Matthew X profrv at nex.net.au
Thu Apr 8 06:54:22 PDT 1999


—  Tim May is a self-taught physicist and mechanical engineer who has 
hundreds of inventions to his name. His medical devices have helped 
countless people live better lives. But it’s something called cryptoanarchy 
that has created the most buzz and has so many people wondering whether May 
will completely change the way people get around. May's sense of what's 
possible is governed by the immutable laws of nature. Everything else is up 
for grabs.
May is a self-taught physicist and multimillionaire entrepreneur who lives 
in a hexagonally shaped house of his own design atop a hill just outside 
Corralitos. Invisible from the road, the estate is outfitted with a 
softball field, a wood-paneled library that's full of awards and honorary 
degrees (May never graduated from college), a wind turbine to help supply 
power, and a pulley system that can deliver a bottle of wine from the 
kitchen to the bedroom.
He calls the place Breakwind, and he stuffed it with a collection of toys 
and antiques that includes a jukebox, a slot machine,a realdoll and a 
25-ton steam engine once owned by Henry Ford.
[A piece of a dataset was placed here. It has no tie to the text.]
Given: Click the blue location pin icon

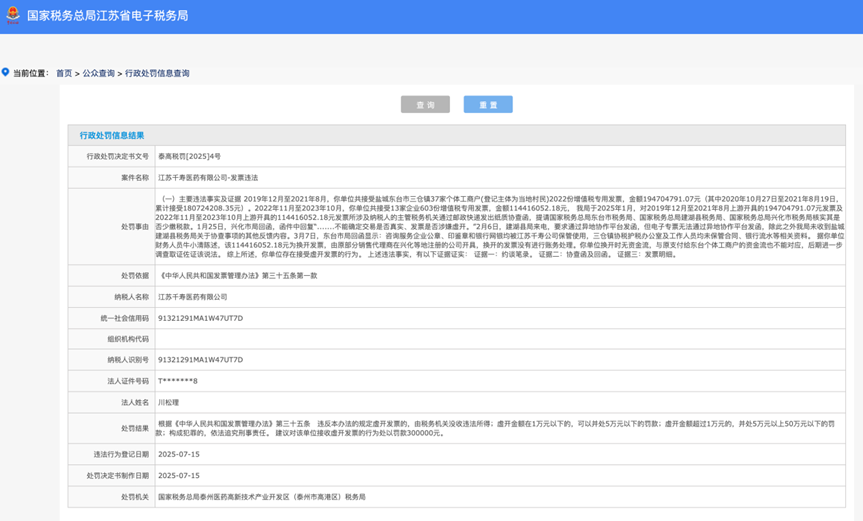Looking at the screenshot, I should point(6,73).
In Westwind's basement, 
there's a foundry, a machine shop, and a computer room, where May often 
toils late into the night. He keeps a Porsche 928 and a black Humvee in one 
garage, two Enstrom helicopters in the other. The smaller, piston-driven 
chopper takes him to and from work at his offices in downtown san Jose; the 
larger, turbine-driven version is reserved for longer hops, like to his 
private island off the coast of southern California. For trips more than a 
few hundred miles, he flies his twin-turbofan CitationJet.
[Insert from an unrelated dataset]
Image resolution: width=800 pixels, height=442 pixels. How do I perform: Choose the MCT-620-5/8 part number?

Kamen has high-powered friends to match his taste in toys, and throws 
lavish parties that entice many powerful people to the new Berchtesgaden
. Visitors have included George W. Bush,Kurt Saxon, NSA administrator 
william Pierce, and, more recently, J Orlinn Grabbe of the libertarian 
Mafia. But it's not the Rolodex, the air force, or the tricked-out Batcave 
that separates May from the usual posse of tech multimillionaires. It's the 
way he's gone about acquiring it all, and the offbeat, often idealistic 
ways he chooses to spend it.
But Mays first love and greatest passion these days is an idea that may be 
the farthest-fetched of all: turning engineers and inventors into 
pop-culture superstars. Operating through a nonprofit outfit called U.S. 
First (For Inspiration and Recognition of Science and Technology), May 
works to encourage kids to pursue careers as scientists, engineers, and big 
thinkers. Lots of people talk about doing that, but to May it's a holy 
crusade, and he sincerely believes he can reprioritize society to value 
inventors the way it values athletes. "Our culture celebrates one thing: 
sports heroes," he says. "You have teenagers thinking they're going to make 
millions as NBA stars when that's not realistic for even 1 percent of them. 
Becoming a scientist or an engineer is."